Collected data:
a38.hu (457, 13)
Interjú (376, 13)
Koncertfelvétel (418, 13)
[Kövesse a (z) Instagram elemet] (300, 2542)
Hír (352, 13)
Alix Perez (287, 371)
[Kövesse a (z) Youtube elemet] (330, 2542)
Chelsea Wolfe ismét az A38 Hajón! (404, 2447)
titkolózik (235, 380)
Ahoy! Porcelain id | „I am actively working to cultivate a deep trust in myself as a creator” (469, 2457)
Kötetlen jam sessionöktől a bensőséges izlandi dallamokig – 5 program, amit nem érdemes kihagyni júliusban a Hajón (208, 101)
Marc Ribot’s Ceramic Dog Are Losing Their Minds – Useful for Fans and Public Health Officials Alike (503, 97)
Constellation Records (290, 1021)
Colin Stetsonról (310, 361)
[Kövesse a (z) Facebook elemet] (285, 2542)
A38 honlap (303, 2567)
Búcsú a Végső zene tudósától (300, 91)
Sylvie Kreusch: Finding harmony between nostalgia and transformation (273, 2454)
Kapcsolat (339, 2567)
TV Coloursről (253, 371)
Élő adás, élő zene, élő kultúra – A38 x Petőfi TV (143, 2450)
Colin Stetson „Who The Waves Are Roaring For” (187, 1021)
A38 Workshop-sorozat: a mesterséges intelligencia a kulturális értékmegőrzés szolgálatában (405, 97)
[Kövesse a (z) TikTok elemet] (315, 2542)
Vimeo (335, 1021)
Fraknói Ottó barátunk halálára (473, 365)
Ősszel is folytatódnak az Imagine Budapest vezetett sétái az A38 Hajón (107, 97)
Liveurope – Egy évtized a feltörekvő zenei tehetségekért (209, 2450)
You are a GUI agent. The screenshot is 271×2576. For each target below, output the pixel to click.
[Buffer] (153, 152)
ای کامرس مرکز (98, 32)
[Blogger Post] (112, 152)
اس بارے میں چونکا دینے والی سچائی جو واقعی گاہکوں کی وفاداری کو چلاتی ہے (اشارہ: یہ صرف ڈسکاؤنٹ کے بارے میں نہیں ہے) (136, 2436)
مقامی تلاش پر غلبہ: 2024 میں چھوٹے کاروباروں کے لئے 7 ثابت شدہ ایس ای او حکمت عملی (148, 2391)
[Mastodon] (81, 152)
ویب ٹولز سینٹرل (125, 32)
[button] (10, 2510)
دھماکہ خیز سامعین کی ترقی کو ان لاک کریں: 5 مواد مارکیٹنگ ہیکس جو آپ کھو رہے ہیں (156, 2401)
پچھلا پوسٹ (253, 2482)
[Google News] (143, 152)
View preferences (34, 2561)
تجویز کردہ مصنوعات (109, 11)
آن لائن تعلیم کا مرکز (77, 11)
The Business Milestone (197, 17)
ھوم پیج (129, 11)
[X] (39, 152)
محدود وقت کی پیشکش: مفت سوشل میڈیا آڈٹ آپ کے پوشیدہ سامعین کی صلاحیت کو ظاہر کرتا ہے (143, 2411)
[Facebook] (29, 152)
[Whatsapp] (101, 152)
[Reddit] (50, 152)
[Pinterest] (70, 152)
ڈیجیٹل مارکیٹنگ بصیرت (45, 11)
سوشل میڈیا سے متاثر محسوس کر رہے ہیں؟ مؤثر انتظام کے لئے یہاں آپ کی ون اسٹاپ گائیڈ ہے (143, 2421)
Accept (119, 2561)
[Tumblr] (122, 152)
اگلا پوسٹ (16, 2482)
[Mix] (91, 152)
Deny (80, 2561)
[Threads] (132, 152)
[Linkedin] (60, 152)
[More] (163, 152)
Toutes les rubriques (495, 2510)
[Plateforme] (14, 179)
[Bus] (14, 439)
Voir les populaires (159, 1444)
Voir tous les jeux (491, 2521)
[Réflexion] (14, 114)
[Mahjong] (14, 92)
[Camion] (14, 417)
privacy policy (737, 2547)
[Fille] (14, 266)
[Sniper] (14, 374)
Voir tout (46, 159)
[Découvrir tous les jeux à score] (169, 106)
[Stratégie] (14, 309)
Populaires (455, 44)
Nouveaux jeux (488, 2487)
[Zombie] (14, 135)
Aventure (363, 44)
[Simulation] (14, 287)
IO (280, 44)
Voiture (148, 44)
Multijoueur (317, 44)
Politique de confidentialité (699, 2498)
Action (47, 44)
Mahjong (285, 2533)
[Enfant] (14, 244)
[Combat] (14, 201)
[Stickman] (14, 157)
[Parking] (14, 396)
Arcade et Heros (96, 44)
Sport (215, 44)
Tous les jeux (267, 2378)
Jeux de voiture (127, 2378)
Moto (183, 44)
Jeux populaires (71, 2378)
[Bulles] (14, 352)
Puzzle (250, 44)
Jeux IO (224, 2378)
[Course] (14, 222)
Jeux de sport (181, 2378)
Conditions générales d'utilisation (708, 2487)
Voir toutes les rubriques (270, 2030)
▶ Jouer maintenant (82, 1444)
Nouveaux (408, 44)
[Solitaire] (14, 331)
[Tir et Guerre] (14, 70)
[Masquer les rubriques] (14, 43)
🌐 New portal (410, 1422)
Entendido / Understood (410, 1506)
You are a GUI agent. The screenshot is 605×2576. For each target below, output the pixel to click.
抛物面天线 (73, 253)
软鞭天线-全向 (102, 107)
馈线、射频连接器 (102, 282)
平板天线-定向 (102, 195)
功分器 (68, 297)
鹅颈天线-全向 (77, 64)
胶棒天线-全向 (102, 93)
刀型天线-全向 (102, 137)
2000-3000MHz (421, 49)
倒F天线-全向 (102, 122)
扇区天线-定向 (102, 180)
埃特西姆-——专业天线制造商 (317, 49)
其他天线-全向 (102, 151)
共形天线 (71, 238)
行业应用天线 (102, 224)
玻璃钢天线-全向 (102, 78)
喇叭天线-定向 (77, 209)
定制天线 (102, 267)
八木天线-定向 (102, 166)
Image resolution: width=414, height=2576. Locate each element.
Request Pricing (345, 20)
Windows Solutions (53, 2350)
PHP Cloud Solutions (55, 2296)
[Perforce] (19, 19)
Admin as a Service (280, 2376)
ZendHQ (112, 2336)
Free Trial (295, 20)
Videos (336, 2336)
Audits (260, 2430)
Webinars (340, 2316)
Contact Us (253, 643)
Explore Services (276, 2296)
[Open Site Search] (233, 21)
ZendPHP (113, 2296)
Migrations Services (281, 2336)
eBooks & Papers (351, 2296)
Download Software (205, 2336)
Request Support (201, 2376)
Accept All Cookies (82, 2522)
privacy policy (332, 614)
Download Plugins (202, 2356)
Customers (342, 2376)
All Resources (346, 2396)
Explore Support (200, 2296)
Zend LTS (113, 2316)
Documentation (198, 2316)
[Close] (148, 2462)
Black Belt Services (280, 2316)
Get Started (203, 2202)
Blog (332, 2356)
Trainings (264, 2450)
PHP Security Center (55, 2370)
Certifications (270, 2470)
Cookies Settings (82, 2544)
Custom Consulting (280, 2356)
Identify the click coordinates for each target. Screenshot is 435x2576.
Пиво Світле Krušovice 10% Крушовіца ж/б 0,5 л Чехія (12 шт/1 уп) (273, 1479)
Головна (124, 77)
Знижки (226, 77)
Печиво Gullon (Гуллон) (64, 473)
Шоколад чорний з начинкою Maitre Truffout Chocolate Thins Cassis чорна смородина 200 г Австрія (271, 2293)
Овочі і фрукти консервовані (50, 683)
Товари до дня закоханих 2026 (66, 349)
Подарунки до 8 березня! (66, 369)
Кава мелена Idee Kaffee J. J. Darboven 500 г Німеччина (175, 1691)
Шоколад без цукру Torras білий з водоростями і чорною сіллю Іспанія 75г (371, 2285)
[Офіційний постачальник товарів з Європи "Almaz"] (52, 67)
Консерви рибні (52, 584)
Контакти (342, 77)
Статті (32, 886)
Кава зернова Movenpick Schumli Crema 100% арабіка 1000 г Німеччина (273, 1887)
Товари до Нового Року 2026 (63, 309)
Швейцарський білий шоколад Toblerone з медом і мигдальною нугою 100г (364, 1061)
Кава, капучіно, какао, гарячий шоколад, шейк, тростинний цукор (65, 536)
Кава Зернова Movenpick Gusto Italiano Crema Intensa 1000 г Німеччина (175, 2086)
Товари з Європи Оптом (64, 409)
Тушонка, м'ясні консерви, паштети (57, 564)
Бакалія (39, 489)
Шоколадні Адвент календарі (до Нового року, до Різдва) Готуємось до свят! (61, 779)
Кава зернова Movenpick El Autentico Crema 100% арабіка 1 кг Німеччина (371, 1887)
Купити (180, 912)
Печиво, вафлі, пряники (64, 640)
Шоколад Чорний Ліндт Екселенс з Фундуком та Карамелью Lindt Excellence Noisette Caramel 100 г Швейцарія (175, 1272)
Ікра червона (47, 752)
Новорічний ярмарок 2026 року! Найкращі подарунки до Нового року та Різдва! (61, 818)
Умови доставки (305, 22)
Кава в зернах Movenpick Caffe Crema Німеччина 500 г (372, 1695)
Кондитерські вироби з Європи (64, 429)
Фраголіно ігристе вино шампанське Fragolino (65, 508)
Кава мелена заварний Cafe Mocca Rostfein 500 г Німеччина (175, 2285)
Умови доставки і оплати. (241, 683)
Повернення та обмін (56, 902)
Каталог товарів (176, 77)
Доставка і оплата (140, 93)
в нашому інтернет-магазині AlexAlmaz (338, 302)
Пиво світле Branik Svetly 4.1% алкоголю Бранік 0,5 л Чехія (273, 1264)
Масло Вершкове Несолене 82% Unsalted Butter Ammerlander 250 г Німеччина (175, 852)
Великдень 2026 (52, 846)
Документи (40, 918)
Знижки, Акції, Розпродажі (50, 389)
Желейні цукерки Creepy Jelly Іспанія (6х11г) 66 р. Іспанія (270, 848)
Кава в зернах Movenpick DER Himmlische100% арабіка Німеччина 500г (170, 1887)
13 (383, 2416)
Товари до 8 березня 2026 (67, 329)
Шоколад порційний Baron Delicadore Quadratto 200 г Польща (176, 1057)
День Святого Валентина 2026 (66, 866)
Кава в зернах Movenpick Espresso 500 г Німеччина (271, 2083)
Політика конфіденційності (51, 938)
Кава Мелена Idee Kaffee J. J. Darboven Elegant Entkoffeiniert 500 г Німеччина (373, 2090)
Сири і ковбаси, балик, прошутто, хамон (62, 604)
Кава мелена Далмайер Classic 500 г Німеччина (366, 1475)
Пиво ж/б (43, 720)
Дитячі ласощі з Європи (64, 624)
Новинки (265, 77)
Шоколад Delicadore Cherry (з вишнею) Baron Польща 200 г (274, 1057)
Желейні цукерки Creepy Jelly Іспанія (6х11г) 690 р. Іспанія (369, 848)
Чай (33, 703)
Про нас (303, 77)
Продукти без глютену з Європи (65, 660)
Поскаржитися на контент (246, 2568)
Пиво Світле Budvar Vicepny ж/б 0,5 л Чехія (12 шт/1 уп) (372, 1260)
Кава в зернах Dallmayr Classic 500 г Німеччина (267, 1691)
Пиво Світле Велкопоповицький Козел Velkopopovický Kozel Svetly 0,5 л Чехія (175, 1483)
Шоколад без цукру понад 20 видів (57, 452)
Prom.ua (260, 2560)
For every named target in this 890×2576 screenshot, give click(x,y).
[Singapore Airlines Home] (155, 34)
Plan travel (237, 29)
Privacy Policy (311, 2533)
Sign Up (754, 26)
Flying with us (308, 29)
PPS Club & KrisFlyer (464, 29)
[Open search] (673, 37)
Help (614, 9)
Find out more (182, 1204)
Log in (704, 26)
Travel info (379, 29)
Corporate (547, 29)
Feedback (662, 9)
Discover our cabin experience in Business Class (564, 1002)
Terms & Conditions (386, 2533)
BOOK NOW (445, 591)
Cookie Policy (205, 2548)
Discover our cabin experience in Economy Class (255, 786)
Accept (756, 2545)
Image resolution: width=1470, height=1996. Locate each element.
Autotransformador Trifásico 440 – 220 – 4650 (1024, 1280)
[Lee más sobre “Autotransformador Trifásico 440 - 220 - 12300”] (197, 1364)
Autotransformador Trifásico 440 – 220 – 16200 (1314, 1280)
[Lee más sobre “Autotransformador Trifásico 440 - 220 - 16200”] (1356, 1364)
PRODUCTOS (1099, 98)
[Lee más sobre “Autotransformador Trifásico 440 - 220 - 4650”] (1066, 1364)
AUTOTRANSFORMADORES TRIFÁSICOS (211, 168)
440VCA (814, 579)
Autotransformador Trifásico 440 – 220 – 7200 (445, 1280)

* **WORK INSTRUCTION**
Please go through the data and copy each line containing the word "Kövesse".

* **ANSWER BELOW**
[Kövesse a (z) Instagram elemet] (300, 2542)
[Kövesse a (z) Youtube elemet] (330, 2542)
[Kövesse a (z) Facebook elemet] (285, 2542)
[Kövesse a (z) TikTok elemet] (315, 2542)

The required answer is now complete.